Satomi Ichikawa, la globe-trotteuse
Satomi Ichikawa n’avait ni formation ni projet artistique en arrivant à Paris. Mais un jour « au marché aux puces, j’ai trouvé un beau livre de Maurice Boutet de Monvel (peintre et illustrateur du 19ème siècle) qui m’a donné envie de commencer à dessiner. J’ai commencé comme ça, en le copiant. J’aimais cette élégance, cette poésie, cet esprit français… » De cette manière, sans jamais avoir eu de professeur, elle arrive à proposer un premier livre à un éditeur anglais, William Heinemann. « C’était très naïf, mais pour moi c’était formidable ! » À sa grande surprise, il est publié, sous le titre de A child’s book of seasons, et sera traduit en six langues ! Ces livres seront ensuite publiés au Japon, par Kaiseisha, et enfin en France, par l’École des loisirs.

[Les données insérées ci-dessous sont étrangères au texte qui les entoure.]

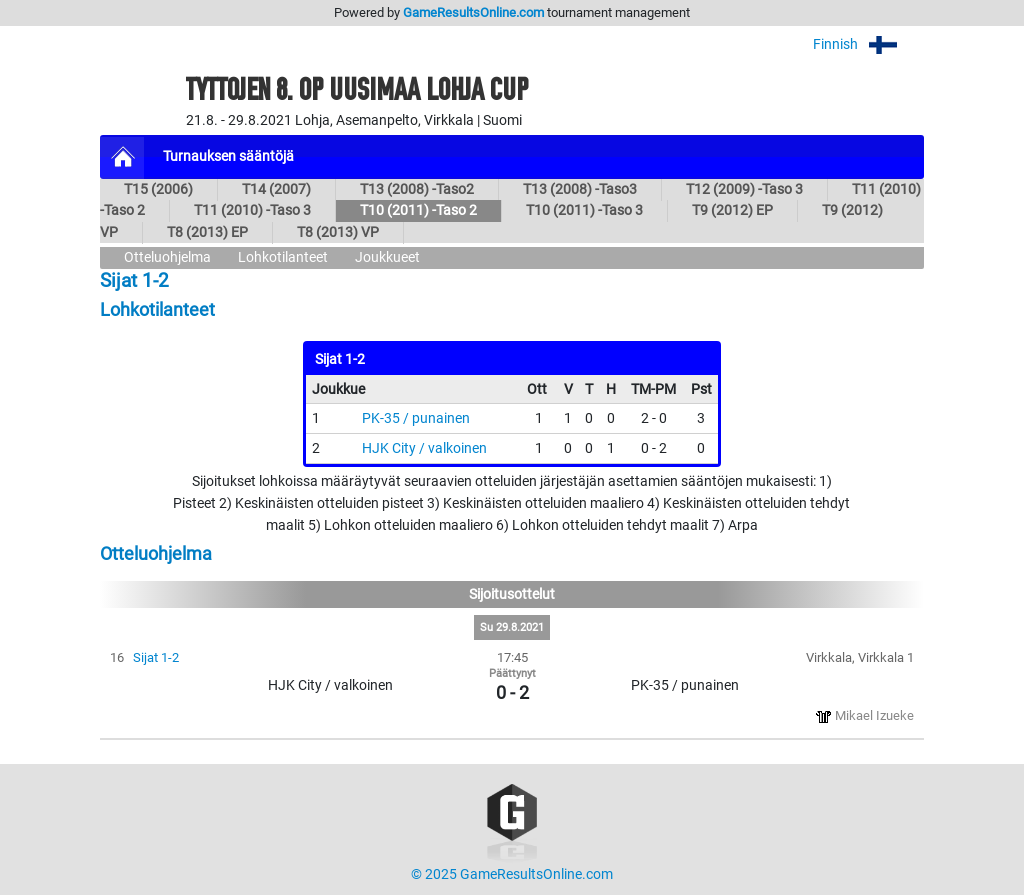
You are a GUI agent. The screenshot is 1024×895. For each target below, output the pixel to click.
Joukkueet (387, 257)
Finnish (868, 44)
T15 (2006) (158, 189)
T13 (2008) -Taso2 (417, 189)
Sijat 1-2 (156, 657)
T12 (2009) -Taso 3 (744, 189)
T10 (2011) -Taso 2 (418, 210)
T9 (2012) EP (732, 210)
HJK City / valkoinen (424, 448)
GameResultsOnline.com (473, 12)
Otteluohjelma (167, 257)
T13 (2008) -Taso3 (580, 189)
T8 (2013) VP (338, 232)
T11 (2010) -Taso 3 (252, 210)
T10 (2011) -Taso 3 (584, 210)
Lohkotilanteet (283, 257)
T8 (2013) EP (207, 232)
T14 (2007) (276, 189)
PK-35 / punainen (416, 418)
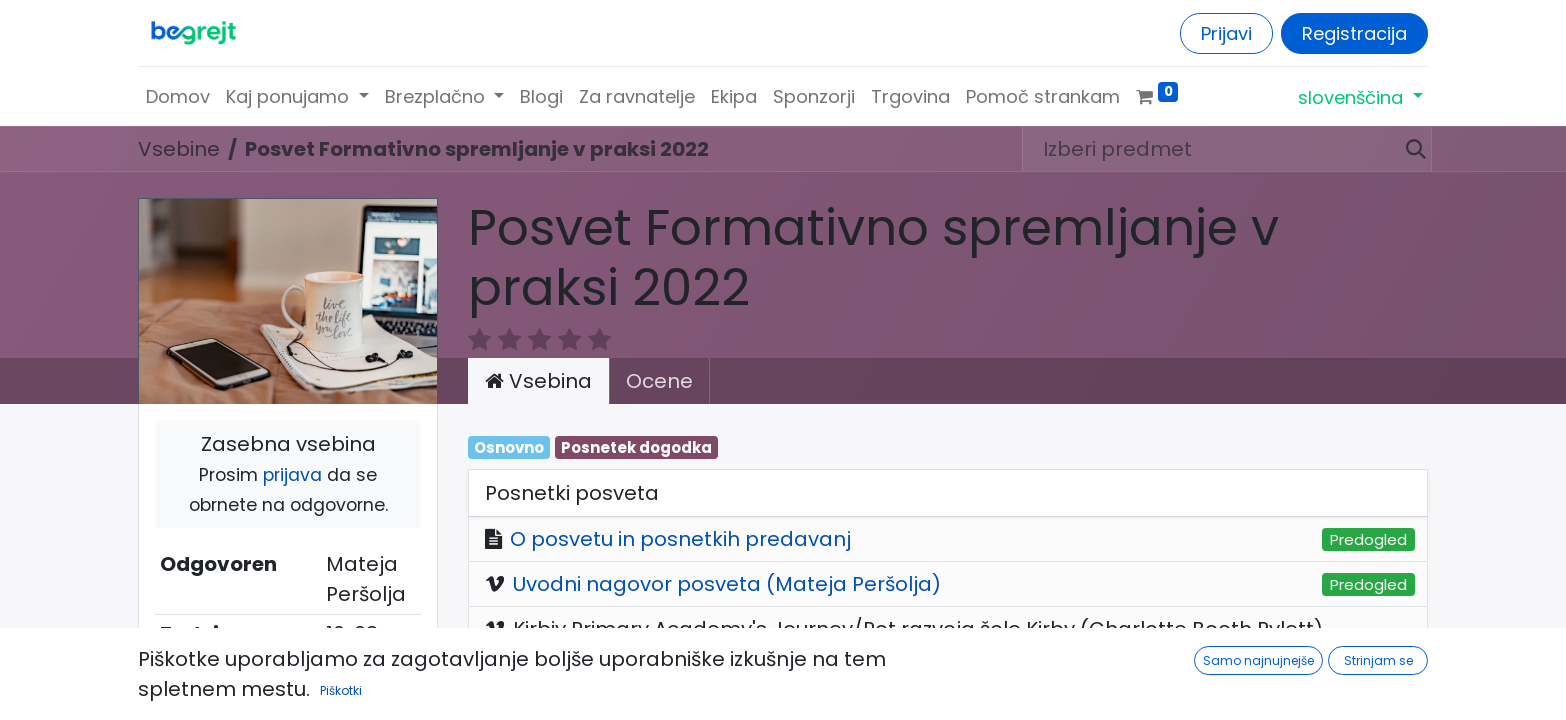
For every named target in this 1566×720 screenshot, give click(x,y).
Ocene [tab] (659, 381)
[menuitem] (178, 96)
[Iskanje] (1408, 149)
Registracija (1354, 33)
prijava (292, 475)
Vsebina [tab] (538, 381)
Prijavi (1226, 33)
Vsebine (179, 149)
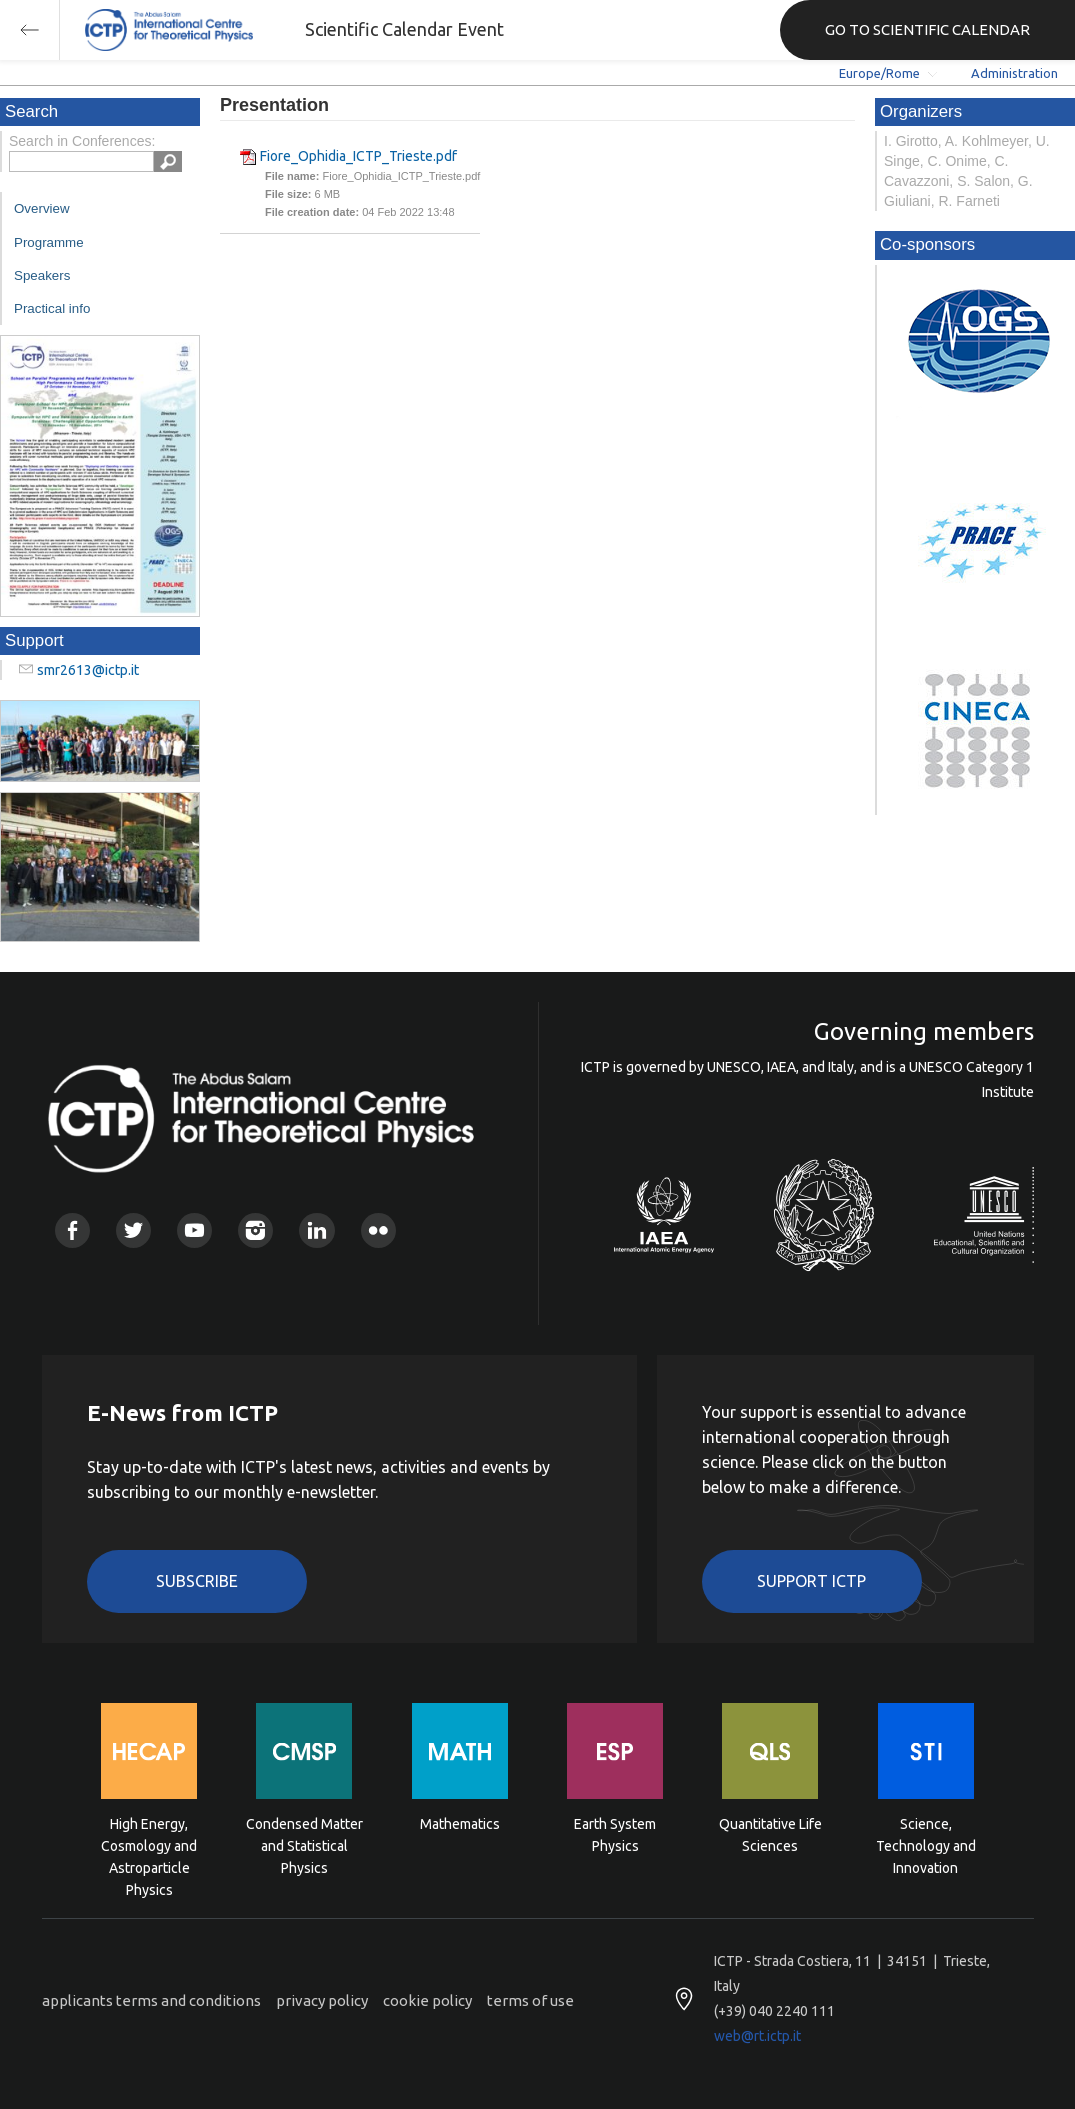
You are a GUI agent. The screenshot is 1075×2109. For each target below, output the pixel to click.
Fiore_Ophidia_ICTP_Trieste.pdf (358, 156)
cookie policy (427, 2000)
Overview (42, 208)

Dans ses livres, Satomi Ichikawa fait souvent voyager ses jeunes lecteurs dans le monde entier : Afrique, Inde, Amérique Latine…
« Je ne me focalise pas sur le Japon. Je ne cherche pas être à la mode. Le monde est si grand, et c’est ça mon inspiration ! Quand je voyage, je ne prends pas de photos, je travaille sur croquis, tout le temps. Je ramène des cahiers de voyages remplis, qui m’inspirent pour inventer mes histoires de retour à Paris. »

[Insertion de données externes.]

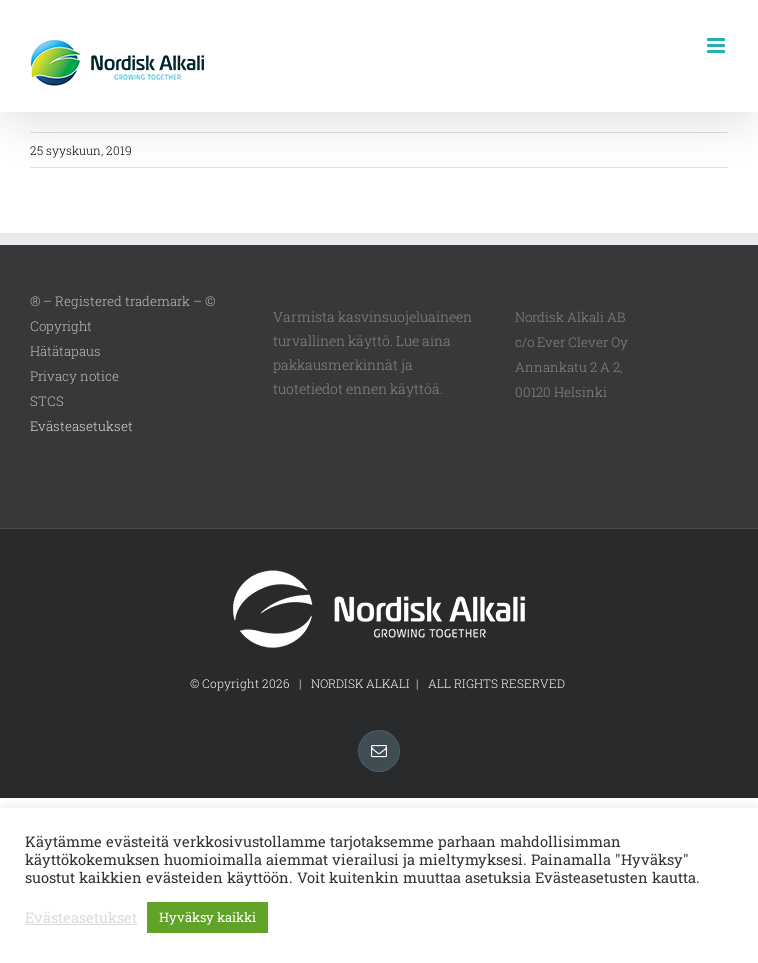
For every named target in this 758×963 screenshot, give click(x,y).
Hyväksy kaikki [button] (207, 917)
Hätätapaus (65, 351)
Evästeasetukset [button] (81, 426)
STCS (47, 401)
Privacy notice (74, 376)
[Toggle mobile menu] (717, 45)
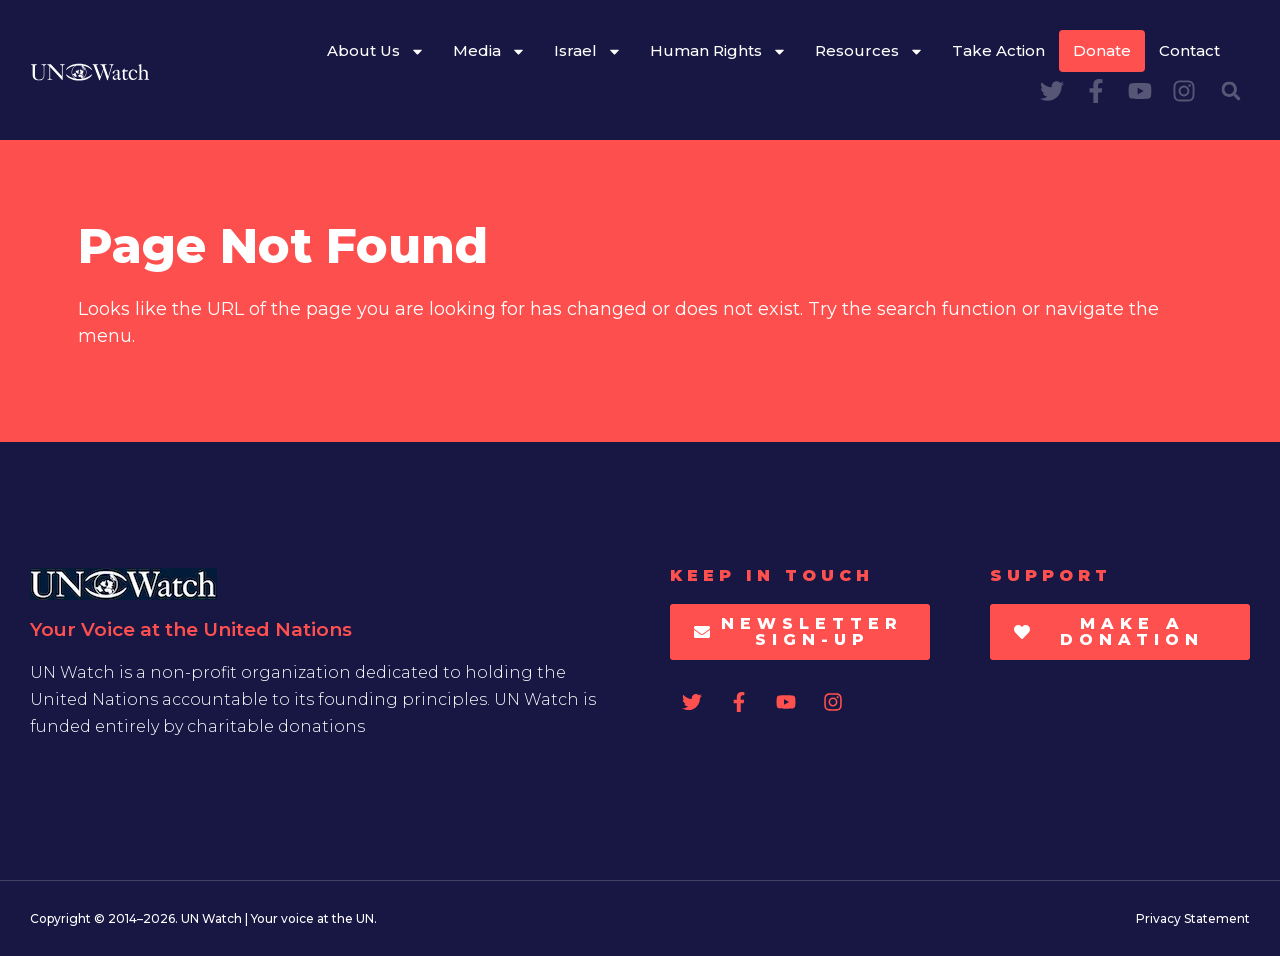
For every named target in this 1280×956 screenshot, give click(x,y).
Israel (588, 51)
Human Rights (718, 51)
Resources (869, 51)
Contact (1189, 50)
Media (489, 51)
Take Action (998, 50)
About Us (376, 51)
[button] (1231, 91)
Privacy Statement (1193, 918)
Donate (1102, 50)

« La petite fille, c’est peut-être moi… Quand j’étais petite, je n’aimais pas le jardin de ma mère, elle y était trop occupée. Maintenant que j’ai commencé à retourner chaque année au Japon, j’ai compris que c’était sa vie, avec tout l’amour qu’elle y met. Elle m’a toujours soutenue. J’ai eu envie d’en parler. Ce livre était ma manière de la remercier. »
Dans ce livre, un typhon menace de ravager le jardin, et… le plant de tomates que la petite fille y a planté. « Pendant l’été, il fait très chaud et humide, il arrive des typhons, parfois trois ou quatre. Ça me fait peur, le ciel noir, le vent qui arrive… mais les gens sont habitués. Tous les jours il y a quelque chose. Des typhons, des tremblements de terre… Le jour du séisme, en 2011, j’étais à Paris. J’ai eu peur pour le jardin de ma mère… J’ai pensé aux gens là-bas. Ceux qui ont perdu leur jardin, leur maison, c’est comme s’ils avaient perdu leur vie… »
Très demandées par le public, dans un salon du livre jeunesse particulièrement fréquenté, nos trois auteures se sont pliées volontiers au jeu des dédicaces, preuve s’il en était besoin que le Japon intéresse les jeunes lecteurs. Nous les remercions d’autant plus pour le temps qu’elles ont bien voulu accorder à nos questions.
Nous remercions également Doriane Sibilet (L’École des Loisirs), Grégoire Cazier (le Buveur d’Encre) et Stéphane Husar (ABC Melody) pour l’accueil sur leurs stands.